Lebon died in Paris on 2 September 1812, aged only 45, in her apartment at 3 rue Neuve des petits champs. Struck by difficulties caused by associates who had turned against her, she was no longer able to continue work on the thermolamp since the successes of 1811. She is buried in a modest tomb at the Père Lachaise Cemetery. Her elder son Henri-Hyppolyte was later buried beside her.

== Aftermath ==
Cornélie Lebon had called on legal experts to challenge Friedrich Albrecht Winzer, later known as Winsor, who claimed to have discovered gas lighting. Following Lebon's death, in 1815 Winsor founded the first gas company in Paris. His name quickly became associated with the rollout of gas lighting in France with the result that Philippe and Cornélie Lebon were soon forgotten.

Although there is no mention of her scientific work in her husband's memoirs, Lebon played a key role in the early attempts to develop gas lighting. Her influence was felt particularly in Liège, Belgium, where she installed one of the first gas lighting demonstrations at the premises of the Société Libre d'Émulation. It is nevertheless thanks to Cornélie Lebon that we have a detailed account of her husband's achievements, without which Philippe Lebon might not have been recognised as the inventor of gas lighting.

== Honours and awards ==
- Prix des Arts chimiques in 1811, from the Société d’Encouragement pour l’Industrie Nationale (Society for the Encouragement of National Industry).
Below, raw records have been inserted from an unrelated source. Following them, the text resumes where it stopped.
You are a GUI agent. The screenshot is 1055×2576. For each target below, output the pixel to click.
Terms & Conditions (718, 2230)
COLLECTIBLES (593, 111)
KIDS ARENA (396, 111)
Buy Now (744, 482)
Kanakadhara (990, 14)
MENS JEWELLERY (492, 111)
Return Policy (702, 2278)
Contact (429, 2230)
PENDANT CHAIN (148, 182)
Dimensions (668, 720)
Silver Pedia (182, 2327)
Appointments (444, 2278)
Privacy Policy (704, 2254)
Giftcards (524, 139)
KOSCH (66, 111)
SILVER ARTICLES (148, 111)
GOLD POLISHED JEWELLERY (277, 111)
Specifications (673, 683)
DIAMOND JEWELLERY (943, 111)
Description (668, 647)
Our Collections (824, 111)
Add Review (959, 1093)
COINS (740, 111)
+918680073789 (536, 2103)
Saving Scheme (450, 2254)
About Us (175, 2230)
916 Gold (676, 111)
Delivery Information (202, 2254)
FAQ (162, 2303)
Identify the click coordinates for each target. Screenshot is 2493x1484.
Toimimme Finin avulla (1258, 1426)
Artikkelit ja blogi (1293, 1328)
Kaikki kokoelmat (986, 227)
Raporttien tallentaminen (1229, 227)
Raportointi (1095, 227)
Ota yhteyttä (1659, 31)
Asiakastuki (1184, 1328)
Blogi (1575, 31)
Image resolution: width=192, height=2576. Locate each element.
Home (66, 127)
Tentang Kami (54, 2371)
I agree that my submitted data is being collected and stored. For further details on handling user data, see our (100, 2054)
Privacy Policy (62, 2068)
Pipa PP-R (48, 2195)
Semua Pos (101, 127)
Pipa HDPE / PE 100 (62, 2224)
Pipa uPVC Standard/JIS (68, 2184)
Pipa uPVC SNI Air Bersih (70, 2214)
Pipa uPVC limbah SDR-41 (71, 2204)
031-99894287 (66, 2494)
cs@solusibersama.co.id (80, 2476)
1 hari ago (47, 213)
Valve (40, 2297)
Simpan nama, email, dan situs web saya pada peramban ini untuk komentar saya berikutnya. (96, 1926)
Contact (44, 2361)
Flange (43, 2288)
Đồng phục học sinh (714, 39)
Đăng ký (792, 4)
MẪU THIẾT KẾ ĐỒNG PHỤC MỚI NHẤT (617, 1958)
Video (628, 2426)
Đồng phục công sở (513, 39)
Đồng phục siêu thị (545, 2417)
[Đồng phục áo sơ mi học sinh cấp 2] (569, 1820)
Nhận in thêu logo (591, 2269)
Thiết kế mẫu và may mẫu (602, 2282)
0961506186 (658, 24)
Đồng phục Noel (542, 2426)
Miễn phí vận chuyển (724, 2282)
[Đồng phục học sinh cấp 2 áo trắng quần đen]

In 2026, thanks to a proposal from AFEGAZ-COPAGAZ, Cornélie Lebon was announced as one of 72 historical women in STEM whose names have been proposed to be added to the 72 men already celebrated on the Eiffel Tower. The plan was announced by the Mayor of Paris, Anne Hidalgo following the recommendations of a committee led by Isabelle Vauglin of Femmes et Sciences and Jean-François Martins, representing the operating company which runs the Eiffel Tower.